Snowden: o retorno de Stone

Quando falamos do Oliver Stone, podemos falar de duas coisas: brilhante e instável. É impressionante que o mesmo gênio de Platoon e JFK conseguiu produzir filmes medíocres como Alexandre e Savages. Isso e a participação ativa do próprio Edward Snowden na produção me deixaram com a proverbial pulga atrás da orelha: seria apenas mais um filme oportunista, um caça-níquel aproveitando as polêmicas de privacidade e segurança que estão nas notícias todos os dias?

Depois de ver o filme, a minha conclusão foi um aliviado “não”. O filme tem a força de enredo e direção de um JFK sem a violência explícita (e que seria desnecessária nessa narrativa) que muitas obras de Stone ostentam. O fator chocante de Snowden, que é um ingrediente fundamental da filmografia do diretor, chega devagar, quase sem ser percebida. Ela está na facilidade com que a CIA destrói uma família do Oriente Médio para incriminar um alvo ou na conversa casual de dois agentes da NSA olhando as fotos e vídeos privados de uma pessoa que sequer era um alvo real. Ou na cena onde Edward Snowden se dá conta que sua própria vida privada está em risco, quando percebe que o seu computador da sala pode estar captando seus momentos íntimos com sua namorada. 

Não é um filme perfeito. O enredo avança devagar e trechos longos que não ajudam o roteiro a evoluir se tornam cansativos. O ego inflado de Snowden fica evidente em diversas cenas: ele é frequentemente retratado como o melhor agente disponível em diversas agências, facilmente superando seus pares na execução de tarefas. E a participação do próprio Snowden no final do filme mostra o seu interesse em ser percebido e reconhecido. Tenho sentimentos conflitantes a respeito disso: por um lado, o sacrifício pessoal dele merece ser reconhecido. Não são muitas pessoas que abandonam sua vida para servir uma causa. Por outro, o reconhecimento poderia vir naturalmente e sem um apelo tão óbvio. 

Os atores são muito, muito bons.
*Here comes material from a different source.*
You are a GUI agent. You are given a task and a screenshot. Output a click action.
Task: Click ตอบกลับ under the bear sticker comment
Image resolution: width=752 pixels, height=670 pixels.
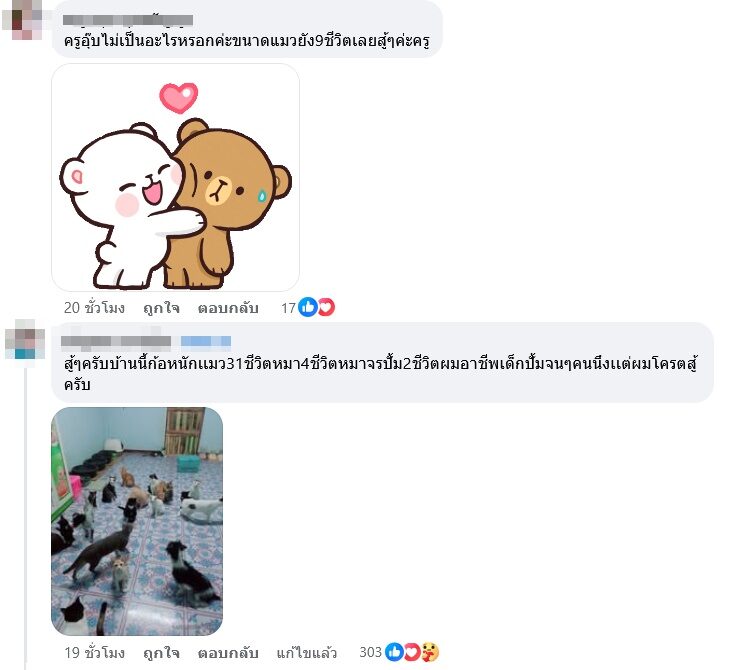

Joseph Gordon-Levitt faz uma das melhores performances da sua carreira e claramente tem uma opinião forte a respeito da importância da história de Snowden e de seus vazamentos sobre os abusos do governo americano. Reza a lenda que ele contrariou seu agente ao aceitar esse papel. Se isso for verdade, o ator deve ser ainda mais louvado. Shailene Woodley entregou uma performance digna de um filme desse porte, muito superior ao seu trabalho em A culpa é das estrelas e Divergente. E Zachary Quinto convenceu como um jornalista que, aos poucos, foi se tornando mais e mais engajado na narrativa de Snowden.

Apesar de tudo isso, filme peca no apelo emocional. É clínico e não consegue despertar uma simpatia real pelos personagens. Fica dúvida, claro, se isso é acidental ou se Stone considerou a mensagem do filme tão poderosa e essencial que optou por uma narrativa fria para ressaltar a veracidade e dureza da história que contou.

Ficha

Título: Snowden: Herói ou Traidor (Snowden)

Nota do Sr Chato: 9/10

Potencial Comercial: 7/10

Dados Técnicos: EUA / 2016 / 134 minutos / Disney

Gênero: Biográfico, drama, thriller

Direção: Oliver Stone

Roteiro: Kieran Fitzgerald, Oliver Stone

Estrelas: Joseph Gordon-Levitt, Shailene Woodley

Comparáveis: A Rede Social, Citizenfour

Por que assistir: O retorno de Oliver Stone à forma.